• [Objectives]:
a: Answer these questions about the passage on GNSS radio frequency interference:
(i) What kind of signal do RFI sources now most commonly employ?
(ii) Even when many ground-based RFI sensors are available, what can make an RFI emitter difficult or impossible to detect and locate?
(iii) Under the global benchmark set by the interference mask, what may receivers experiencing signals above the mask not do, and what may they do?
b: Continue the passage on GNSS radio frequency interference from the point where it stops.
+++ Page extract +++
This third barrier is where flight inspection or other aerial work platforms can play a significant role. However, this role is not limited to risk mitigation. Aerial measurement capabilities can also play a role in threat monitoring by getting data on RFI emissions that are too weak to pose operational risks, and facilitate risk assessment by providing a reliable reference of the impact of such signals on an aircraft in flight.
FLIGHT INSPECTION
Similar to the subject of flight validation, airborne GNSS signal-in-space testing must not necessarily rely on traditional flight inspection capabilities. Other aerial work capabilities can be used, and it is hoped that, over time, data from regular aircraft operations and event recording systems can be used at least for threat-monitoring purposes. However, as soon as a significant RFI occurs, purpose-built aerial detection and localization capabilities are hard to beat. Given that aviation is carrying the risks related to RFI, and telecom regulators are unlikely to have such capabilities, this naturally points to the experience and resources of flight inspection aircraft and their crews.
Even if a significant amount of ground-based RFI sensors are available, local building shadowing can make it difficult to impossible to detect and locate an RFI emitter. Aircraft-provided data can be superior to ground data, and a rough aircraft-based localization can greatly increase efficiency of ground-based localization and source elimination efforts. Aerial RFI localization capabilities offer unique strengths in an overall cooperative process.
EVOLVING SIGNALS
GNSS manifests the transition from analog signals of conventional navigation aids to digital ones. A common characteristic of digital signals is their better use of a frequency channel by spreading the carrier energy such that distinct carrier or subcarrier tones become difficult to observe. Unfortunately, RFI sources have kept up with this, and now most commonly employ swept CW signals, easy to produce but still looking essentially like broadband signals. Many unintentional RFI sources also look like broadband.
Because GNSS is a multi-modal system not uniquely used by aviation, a new type of RFI threat is becoming more common: intentional RFI, which is not directed at aviation, but may nonetheless have an impact. Because there is no direct intent to harm aviation, the nature of these signals and RFI scenarios can become diverse and unpredictable. Furthermore, given the prevalent and ubiquitous nature of GNSS, the number of potential RFI threats is more significant and will evolve more dynamically than aviation capabilities.
A recent effort collecting GPS outage data reported by pilots revealed that a small but surprising number of outages that could potentially be linked to RFI occur on a regular basis, even during en-route operations in some limited regions of the world. For flight inspection, this implies it would be useful to increase the sensitivity of RFI source detection commensurate with the digital nature of GNSS and consistent with the power levels that can impact receivers.
Another particular challenge comes from the specification of an interference mask for GNSS. Other navigation systems do not have such a mask, or any kind of minimum signal-to-noise ratio standard. The mask represents a realistically achievable interference environment. It has been adopted as a global benchmark where receivers experiencing signals above the mask may not produce misleading information, but may stop operating.
+++ Material supplied +++
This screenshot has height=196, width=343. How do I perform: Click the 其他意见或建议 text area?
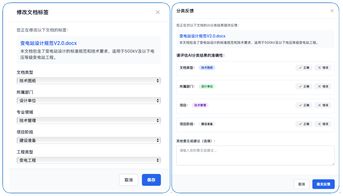[x=255, y=155]
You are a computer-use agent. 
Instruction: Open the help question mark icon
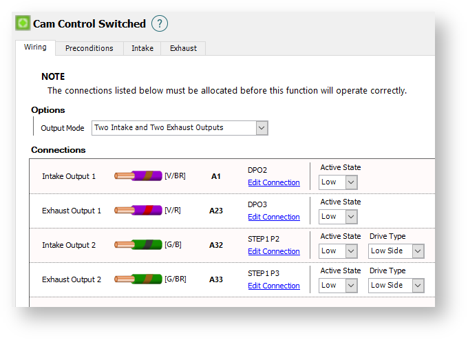(160, 23)
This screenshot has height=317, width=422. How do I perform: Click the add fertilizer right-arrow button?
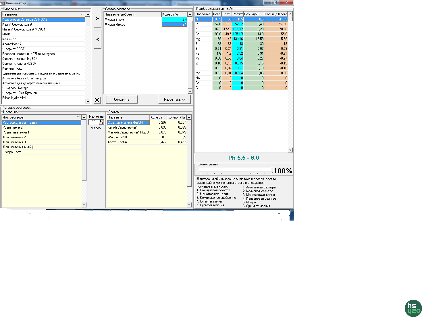97,18
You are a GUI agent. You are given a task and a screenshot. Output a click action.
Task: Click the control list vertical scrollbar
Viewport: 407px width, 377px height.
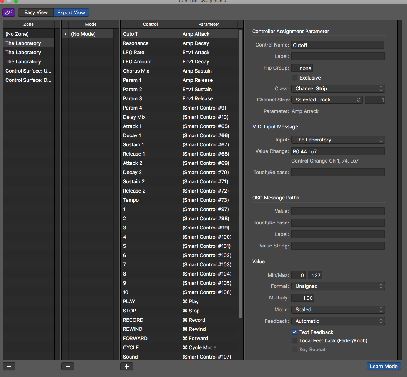(x=241, y=173)
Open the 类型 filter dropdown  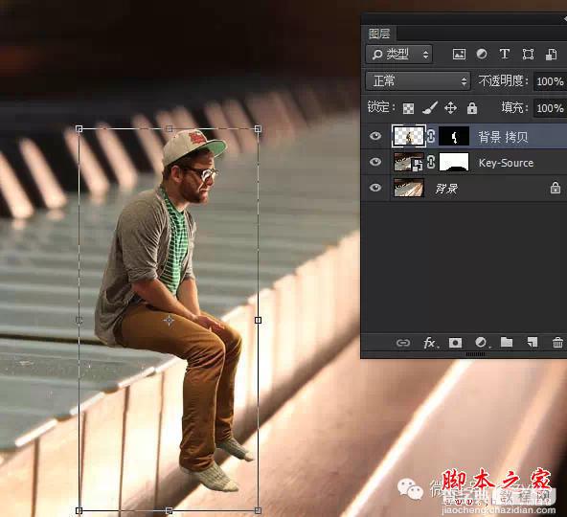point(399,55)
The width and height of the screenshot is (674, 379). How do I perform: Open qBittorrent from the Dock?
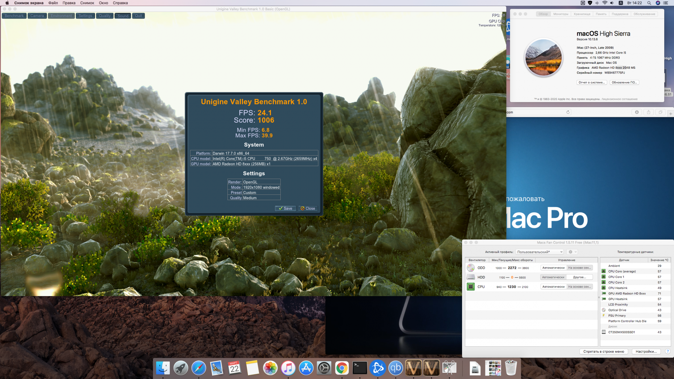396,368
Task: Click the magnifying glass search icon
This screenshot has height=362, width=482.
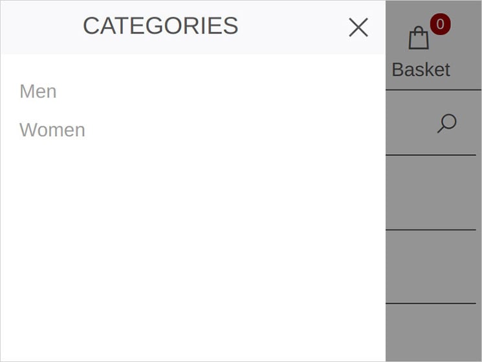Action: 447,123
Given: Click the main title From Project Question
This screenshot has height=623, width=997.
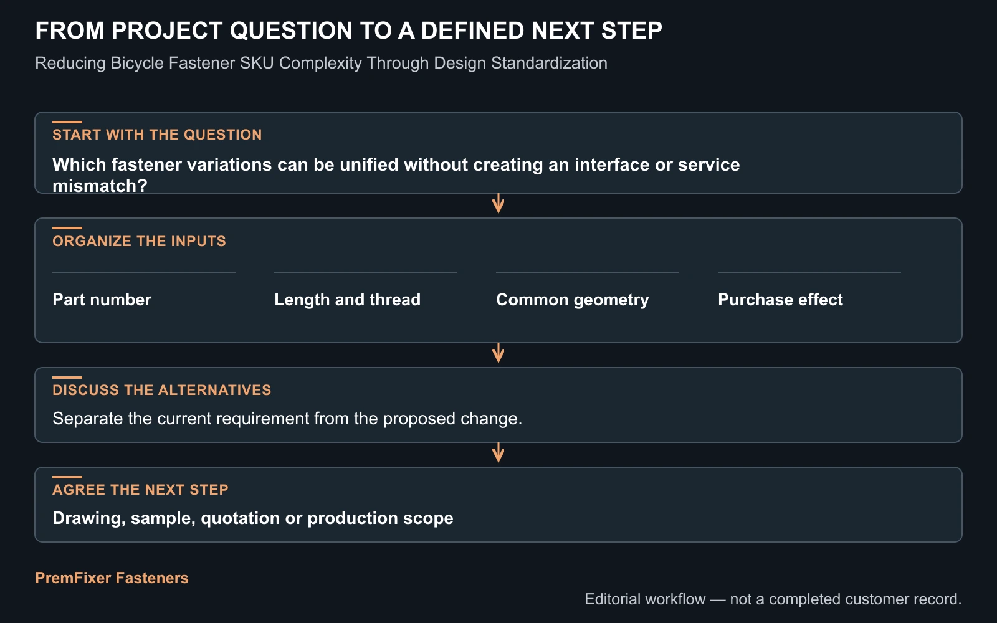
+++
• [Answers by task]:
a:
(i) Swept CW signals.
(ii) Local building shadowing.
(iii) They may not produce misleading information, but they may stop operating.

b:
However, in practice, little is known about by how much typical receivers exceed the minimum masks. Some tests have reported a margin as significant as 23 dB to CW and 10 dB to broadband signals. This means that an RFI which may not bother one type of receiver at all could be a significant problem for another, limiting the possibility to rely on observed receiver performance. It also implies that signal-in-space effects should be detectable at the low levels of the ICAO receiver RFI mask.
CRPA LOCALIZATION
For civil aviation as opposed to military operations, a CRPA could make sense provided that it outperforms current RFI localization methods at a reasonable price. In military applications, the exact location of the RFI source may be of a secondary nature, as long as desired signal tracking can be maintained.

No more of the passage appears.